某サイトの買取金額のスクレイピング対策の金額をスクレイピング

買取金額表示用の数字画像を取得
OCRで画像から数字に変換
切り抜き位置から数字番号取得
数字に変換

CSSからのパースはじめてした

pip install easyocr
pip install cssutils

import pathlib
from urllib.parse import urljoin

import cssutils
import easyocr
import requests
from bs4 import BeautifulSoup

# スクレイピング

headers = {
    "User-Agent": "Mozilla/5.0 (Windows NT 10.0; WOW64; Trident/7.0; rv:11.0) like Gecko"
}


def fetch_soup(url, parser="html5lib"):

    r = requests.get(url, headers=headers)
    r.raise_for_status()

    soup = BeautifulSoup(r.content, parser)

    return soup


def fetch_file(url, fn):

    p = pathlib.Path(fn)
    p.parent.mkdir(parents=True, exist_ok=True)

    r = requests.get(url)
    r.raise_for_status()

    with p.open(mode="wb") as fw:
        fw.write(r.content)

    return p

# URLなし
url = ""

soup = fetch_soup(url)

# prettifyで整形されたファイルで保存
with open("test.html", mode="w", encoding="utf-8") as fw:
    fw.write(soup.prettify())

# encrypt-num

css = soup.select_one("div.topic > style").get_text(strip=True)

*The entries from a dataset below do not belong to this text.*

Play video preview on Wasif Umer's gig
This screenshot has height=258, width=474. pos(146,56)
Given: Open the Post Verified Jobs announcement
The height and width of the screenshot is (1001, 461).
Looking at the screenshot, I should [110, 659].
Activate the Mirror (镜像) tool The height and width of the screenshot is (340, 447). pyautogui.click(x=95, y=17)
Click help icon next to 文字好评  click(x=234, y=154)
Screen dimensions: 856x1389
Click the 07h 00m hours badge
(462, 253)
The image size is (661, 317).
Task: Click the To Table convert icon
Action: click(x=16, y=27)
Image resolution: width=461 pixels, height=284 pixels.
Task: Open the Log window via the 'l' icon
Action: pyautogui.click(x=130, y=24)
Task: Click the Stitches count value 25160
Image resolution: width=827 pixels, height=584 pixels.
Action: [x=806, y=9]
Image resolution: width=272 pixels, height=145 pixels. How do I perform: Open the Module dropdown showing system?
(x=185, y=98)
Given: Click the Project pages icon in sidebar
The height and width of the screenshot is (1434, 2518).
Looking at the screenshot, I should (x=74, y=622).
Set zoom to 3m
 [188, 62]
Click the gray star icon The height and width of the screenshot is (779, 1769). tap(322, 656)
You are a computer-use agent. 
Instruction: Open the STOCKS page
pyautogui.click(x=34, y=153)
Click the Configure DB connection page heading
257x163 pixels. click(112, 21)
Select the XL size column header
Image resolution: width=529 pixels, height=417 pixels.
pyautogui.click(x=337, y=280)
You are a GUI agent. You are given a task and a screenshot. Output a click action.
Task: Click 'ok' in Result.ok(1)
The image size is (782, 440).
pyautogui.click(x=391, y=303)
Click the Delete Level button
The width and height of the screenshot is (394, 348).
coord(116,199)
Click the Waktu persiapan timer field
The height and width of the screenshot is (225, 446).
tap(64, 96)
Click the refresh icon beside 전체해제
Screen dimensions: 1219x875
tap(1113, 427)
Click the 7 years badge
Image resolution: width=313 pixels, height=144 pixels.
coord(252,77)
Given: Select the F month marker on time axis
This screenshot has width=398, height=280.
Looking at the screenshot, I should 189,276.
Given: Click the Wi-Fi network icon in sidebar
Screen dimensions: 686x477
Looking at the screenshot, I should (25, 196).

sheet = cssutils.parseString(css)

img_url = ""

for rule in sheet:
    if rule.type == rule.STYLE_RULE:
        # find property
        for property in rule.style:
            if property.name == "background-image":
                temp = property.value
                img_url = temp.replace("url(", "").replace(")", "")
                break

img_url

link = urljoin(url, img_url)
print(link)

p = fetch_file(link, "encrypt-num.png")


reader = easyocr.Reader(["en"], gpu=False)
result = reader.readtext("encrypt-num.png", detail=0, allowlist="0123456789")[0] + ","

print(result)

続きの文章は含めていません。